:: 抜粋文 ::
★ ★ ★ ★ ★ ★ ★
説明

光導波路の製法

【課題】オーバークラッド層の形成に、型取り性と透光性とを兼ね備えるとともに寸法ずれが生じない成形型を用いる光導波路の製法を提供する。
【解決手段】オーバークラッド層形成用の成形型Mを、透光性樹脂20Aと透光性支持板Gとを形成材料とし、オーバークラッド層の形状と同一形状の型部材40を用いて型成形することにより、一体的に作製する。この成形型Mの作製において、上記型部材40の脱離跡が、オーバークラッド層形成用の凹部21に形成される。そして、オーバークラッド層を形成する際には、上記成形型Mの凹部21内に、オーバークラッド層形成用の感光性樹脂を充填し、その感光性樹脂内に、アンダークラッド層の表面にパターン形成されたコアを浸した状態で、上記成形型Mを透して上記感光性樹脂を露光し硬化させる。

【発明の詳細な説明】
【技術分野】
【0001】
本発明は、光通信,光情報処理,位置センサ,その他一般光学技術の分野で広く用いられる光導波路の製法に関するものである。
【背景技術】
【0002】
光導波路は、通常、アンダークラッド層の表面に、光の通路であるコアを所定パターンに形成し、そのコアを被覆した状態で、オーバークラッド層を形成して構成されている。なかでも、上記オーバークラッド層の端部をレンズ部にする等、オーバークラッド層を所望の形状に形成する場合、その所望の形状に対応する型面を有する凹部が形成された成形型を用いてオーバークラッド層を形成する(例えば、特許文献1参照)。
【0003】
また、本出願人は、上記オーバークラッド層形成用の成形型として、寸法精度に優れた、透光性のある樹脂製の成形型を提案し既に出願している(特願2010−126714)。この成形型は、つぎのようにして作製される。すなわち、まず、オーバークラッド層の形状と同一形状の型部材を準備し、その型部材を成形型形成用の容器内に設置する。ついで、その容器内に透光性樹脂を充填し硬化させる。そして、それを上記容器から取り出し、上記型部材を脱離させることにより、上記型部材の脱離跡をオーバークラッド層形成用の凹部とする、透光性樹脂製の成形型を得る。
【0004】
上記成形型を用いた光導波路の作製は、つぎのようにして行われる。すなわち、まず、上記成形型の凹部内に、オーバークラッド層形成用の感光性樹脂を充填する。ついで、その感光性樹脂内に、アンダークラッド層の表面に形成したコアを浸し、上記アンダークラッド層を上記成形型に押圧する。つぎに、上記成形型を透して上記感光性樹脂を露光し硬化させてオーバークラッド層に形成する。その後、脱型し、上記アンダークラッド層,コアおよびオーバークラッド層からなる光導波路を得る。
★ ★ ★ ★ ★ ★ ★
:: 指示 1 ::
次の(a)〜(c)について、光導波路の製法の抜粋文の内容と合っているかを「はい」か「いいえ」で答えなさい。あわせて、判断の決め手となる本文の語句をそのまま引用しなさい。
(a) 本出願人がすでに提案した成形型は、透光性樹脂で作られている。
(b) 光導波路の作製では、コアを浸したあとで、成形型の凹部内に感光性樹脂を充填する。
(c) 本発明は、光通信の分野だけで用いられる光導波路の製法に関するものである。
:: 指示 2 ::
光導波路の製法の抜粋文を、最後の文のあとから書き継ぎなさい。

:: 提供資料 ::
★ ★ ★ ★ ★ ★ ★
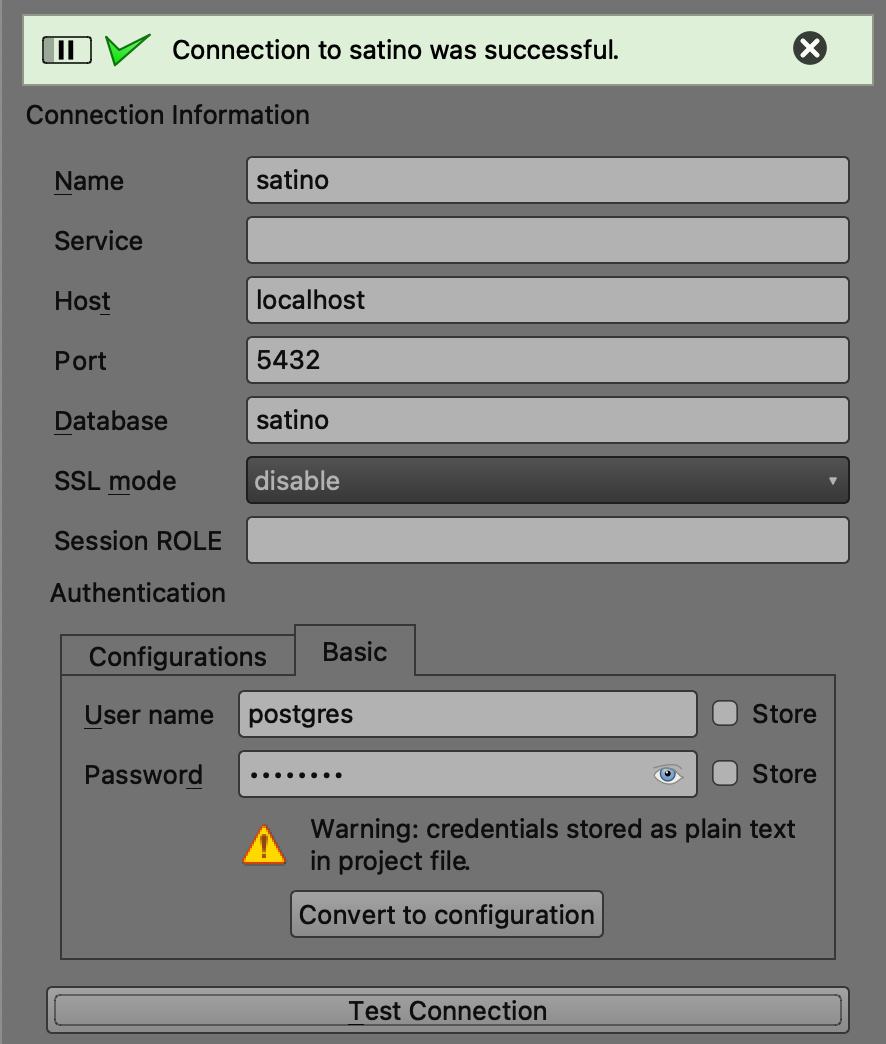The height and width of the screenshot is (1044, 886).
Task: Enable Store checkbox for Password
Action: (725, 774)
★ ★ ★ ★ ★ ★ ★
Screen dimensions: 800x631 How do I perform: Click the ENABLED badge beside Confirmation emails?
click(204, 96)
★ ★ ★ ★ ★ ★ ★
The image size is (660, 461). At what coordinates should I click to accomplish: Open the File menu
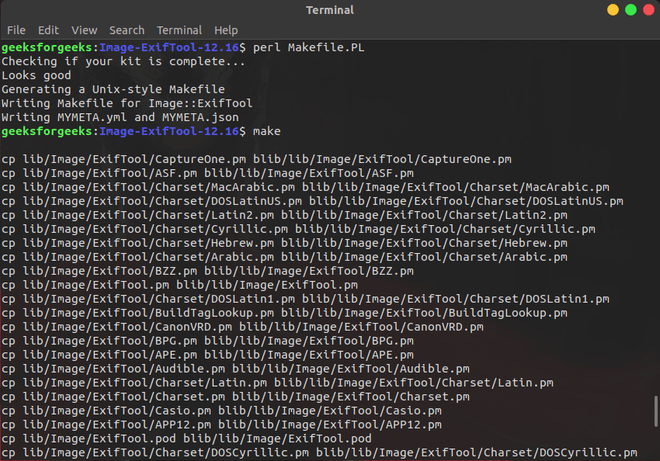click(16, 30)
★ ★ ★ ★ ★ ★ ★
:: 解答 1 ::
(a) はい。「透光性樹脂製の成形型を得る」
(b) いいえ。「まず、上記成形型の凹部内に、オーバークラッド層形成用の感光性樹脂を充填する。ついで、その感光性樹脂内に、アンダークラッド層の表面に形成したコアを浸し」
(c) いいえ。「光通信,光情報処理,位置センサ,その他一般光学技術の分野で広く用いられる」

:: 解答 2 ::
【先行技術文献】
【特許文献】
【0005】
【特許文献1】特開2008−281654号公報
【発明の概要】
【発明が解決しようとする課題】
【0006】
上記透光性樹脂製の成形型を作製する方法において、成形型の壁厚の厚みを薄く形成すると、オーバークラッド層形成時に、その成形型を透して行われる照射線による露光(透光性)が良好になり好ましいが、上記成形型の作製工程において、型部材を脱離させる際に、成形型が破損する(型取り性が悪くなる)傾向がみられる。そこで、成形型の壁厚の厚みを厚く形成すると、今度は、上記型部材を脱離させる際に破損し難くなる(型取り性は向上する)ものの、露光性(透光性)が悪くなり、オーバークラッド層の形成性が悪くなる傾向がみられる。上記透光性樹脂製の成形型は、これらの点で改善の余地がある。
【0007】
また、上記成形型の形成材料として、シリコーン樹脂が賞用されるが、シリコーン樹脂は、硬化した状態でも軟弱であるため、壁厚の厚みを薄くすると、上記型部材を脱離させる際に、より破損し易くなる(型取り性が悪くなる)傾向がみられる。また、壁厚の厚みを厚くしても、シリコーン樹脂の硬化体(シリコーン樹脂製の成形型)は自己吸着性を有しているため、オーバークラッド層を形成する際に、成形型を成形ステージ(成形作業台)の上に設置すると、成形型と成形ステージとの接触むらにより、成形型が引っ張られて変形し、成形型に寸法ずれが生じる傾向がみられる。成形型に寸法ずれが生じると、オーバークラッド層が設計値に形成されず、コアとオーバークラッド層との位置関係にずれが生じる。そのため、コアの先端から出射した光は、オーバークラッド層の端部のレンズ部で適正に絞られず、拡がった状態で、そのレンズ部から出射される。よって、その光を受け取る側の受光強度(光伝播特性)が低下する。
【0008】
本発明は、このような事情に鑑みなされたもので、オーバークラッド層の形成に、型取り性と透光性とを兼ね備えるとともに寸法ずれが生じない成形型を用いる光導波路の製法の提供をその目的とする。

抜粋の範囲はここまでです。